Lili sans Gêne :   De toute façon, les chrétiens ne se préoccupent que de morale et de religion. Ce qui concerne la planète ne les intéresse pas. Je ne vois vraiment pas ce qu’ils peuvent apporter à la réflexion sur l’écologie: il n’y a aucun rapport entre la foi et l’écologie !

 

Laura Morosini : Mais si, on constate des questionnements spirituels forts chez les personnes soudeuses d’éco­logie : Qui est mon prochain? Quelles conséquences ont mes actes? Peut-on sauver cette terre? Quel est le rôle des humains sur terre? Tout cela mérite des échanges profonds.
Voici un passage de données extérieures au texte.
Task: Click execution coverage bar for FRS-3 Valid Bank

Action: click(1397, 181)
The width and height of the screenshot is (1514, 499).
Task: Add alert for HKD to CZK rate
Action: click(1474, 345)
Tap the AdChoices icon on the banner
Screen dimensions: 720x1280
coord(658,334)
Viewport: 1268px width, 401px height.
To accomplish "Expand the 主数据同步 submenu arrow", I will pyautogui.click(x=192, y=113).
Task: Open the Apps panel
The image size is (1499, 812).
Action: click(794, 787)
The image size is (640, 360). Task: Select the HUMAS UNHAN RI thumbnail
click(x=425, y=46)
Dans notre tradition, de nombreux théo­logiens et mystiques (souvent cités par Jean Bastaire) voient dans la nature un reflet de Dieu et affirment avec saint Paul que c’est toute la Création qui est promise au salut!

 

Lili sans Gêne : En tout cas, personne dans l’Église n’a écrit sur la grandeur de la nature, importance d’en prendre soin… Depuis la Genèse – qui commande à l’homme de soumettre la terre – il n’y a plus rien d’écrit sur le rapport de l’homme et de la nature : l’Église est en retard !

 

Laura Morosini : Les saints et les mys­tiques sont au contraire nombreux: saint Irénée de Lyon et sa « résurrec­tion de l’univers », les pères du désert et leur « convivialité avec les bêtes sauvages », saint François d’Assise bien sûr, sainte Hildegarde de Bingen (docteur de l’Église!), plus récemment Teilhard de Chardin! Certes jusqu’ici il manquait un « grand texte » et Vatican II est passé à côté de cet enjeu, mais on peut désormais remplir des livres des phrases prononcées par les papes sur l’écologie (dès Paul VI). Il fallait toutefois un texte dédié pour marquer l’importance du sujet, heu­- reusement une encyclique ne devrait plus tarder. Les initiatives de chrétiens « de base » sont très nombreuses et seront présentées lors de prochaines Assises chrétiennes de l’écologie à Saint-Étienne, grâce au travail de lien du jeune mouvement CUT (Chrétiens unis pour la terre) qui œuvre à allier foi et écologie, en reliant toutes les personnes et organisations actives de bonne volonté.